_TASK INSTRUCTIONS_
[a] How would you put this sentence from the opinion piece on electronic health records into Spanish: "To fully leverage the potential of EHRs, we must fundamentally rethink their purpose and create the dynamic, patient-facing tool that the current healthcare landscape calls for."
[b] Can you write the next few paragraphs of the opinion piece on electronic health records, picking up after its last paragraph?
------ EXCERPT PROVIDED
Michael Dowling: To unlock the potential of EHRs, let's start from scratch

Electronic health records have helped healthcare organizations move on from paper-based record keeping and reduced errors while enhancing compliance, but there has been no real transformation of this technology since the 1970s.

To fully leverage the potential of EHRs, we must fundamentally rethink their purpose and create the dynamic, patient-facing tool that the current healthcare landscape calls for.

I don't want to gloss over some of the very real benefits of EHRs.  Anyone who has worked in healthcare long enough can certainly appreciate how much easier information sharing has become, and how the development of EHRs greatly aided care coordination efforts. However, this technology was primarily designed to document billing compliance, never to dramatically change the way care is delivered. Many clinicians are frustrated because they see the potential of EHRs, which is a far cry from their most basic premise.

It's important to make the distinction between EHRs, which capture patients' medical information, and personal health records (PHRs), which are information repositories that patients own and control that also extract some pertinent data from EHRs. Unfortunately, there are significant shortcomings with both, Current-generation EHRs need a lot of work to improve the user interface, data integration and other facets. Current versions of PHRs enable patients to track basic information, but they still fall short in integrating data from multiple providers and organizing it in user-friendly way.

Beyond giving nurses and physicians information about medical diagnoses, it's critically important that whatever tools we rely on shed light on patients' personal circumstances. By illuminating social, environmental and lifestyle factors that are influencing patients’ overall health, a more-comprehensive EHR would arm clinicians with the knowledge to better address some of the underlying issues that are contributing to chronic medical conditions.
------------
------ SUPPLIED MATERIAL
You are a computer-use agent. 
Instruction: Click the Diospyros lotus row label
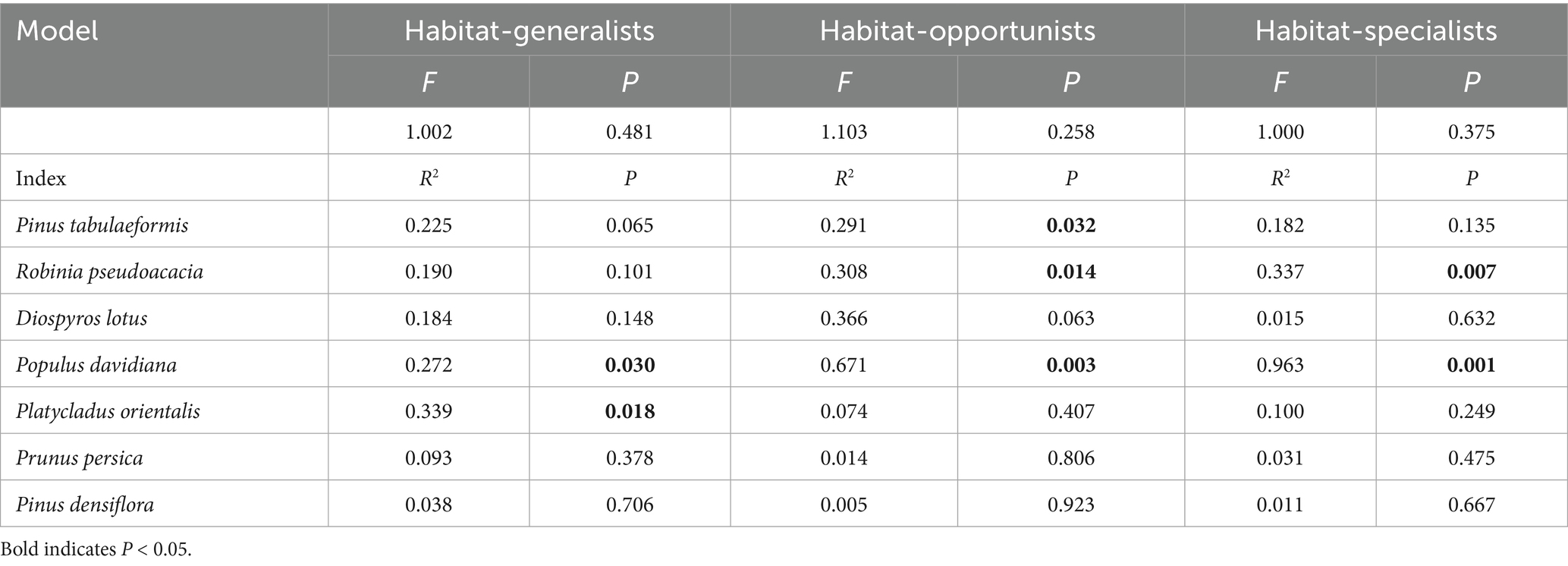[x=82, y=318]
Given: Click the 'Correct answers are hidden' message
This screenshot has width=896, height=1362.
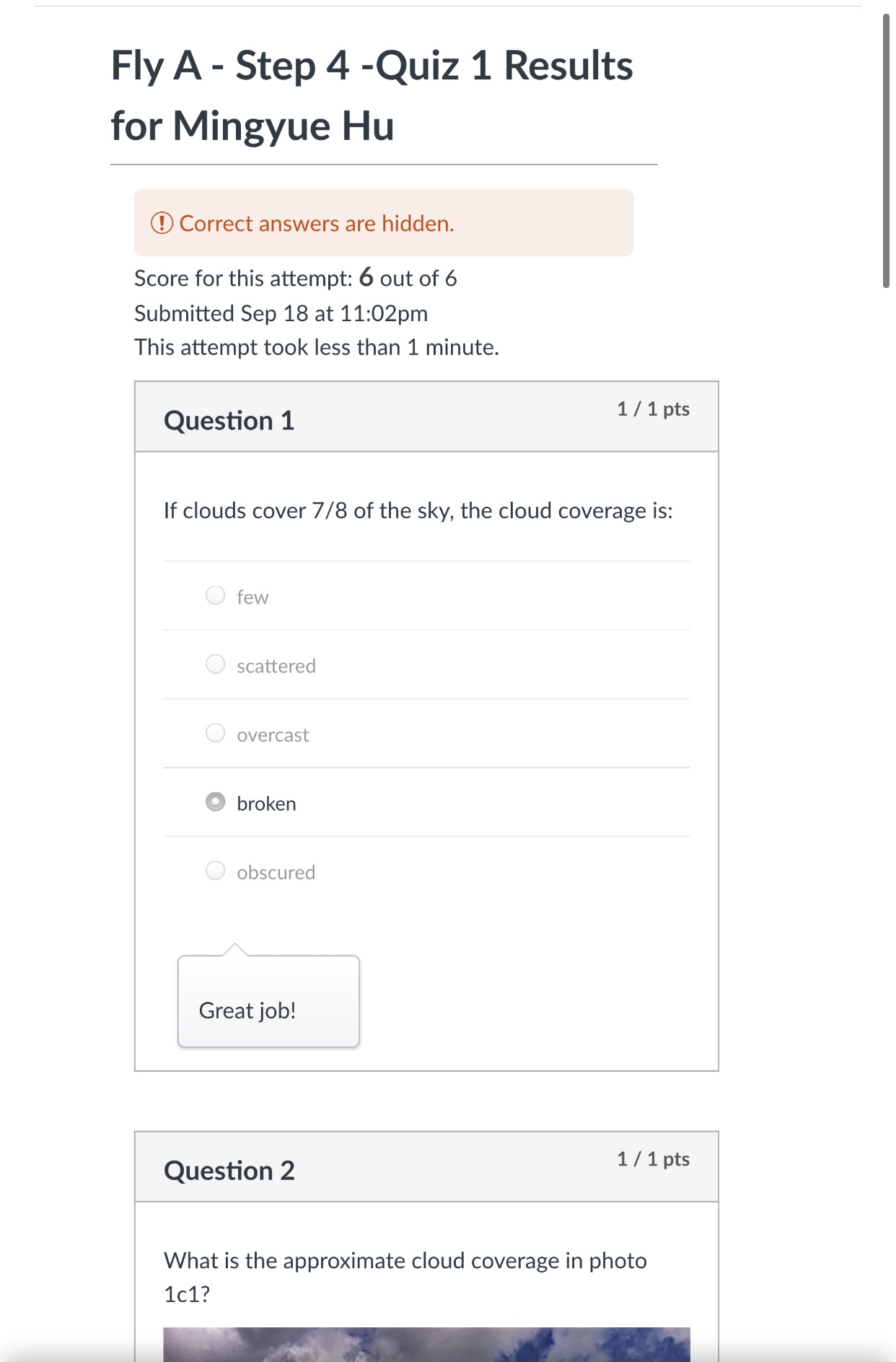Looking at the screenshot, I should [x=317, y=224].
------------
_REPLIES_
[a] Para aprovechar plenamente el potencial de los EHR, debemos replantear de manera fundamental su propósito y crear la herramienta dinámica y orientada al paciente que exige el panorama actual de la atención médica.

[b]
At Northwell, we have begun trials to incorporate a social vulnerability index as part of our EHR. This not only gives clinicians a better understanding of the whole patient, but strengthens relationships between all parties. Capturing diagnoses within the EHR related to the social determinants of patients' health is not only an important factor from a clinical and outcomes perspective, it also allows for seamless information-sharing with other stakeholders to drive policy changes and overall improvements in value-based care. In addition, integrating innovative technologies such as artificial intelligence/machine learning within EHRs would enhance patient care, enhance work efficiency and workflows, and improve satisfaction among both patients and providers. 

 Today's consumers are accustomed to instant access to a wide variety of services in the palm of their hands; there is no reason for healthcare to be any different. Patients should have online access to their personal health information, while also having the ability to upload pertinent background that’s useful to their providers.

When patients know the details of their health and the risks they face, there’s a better chance that they’ll make an effort to change their lifestyle and take corrective action.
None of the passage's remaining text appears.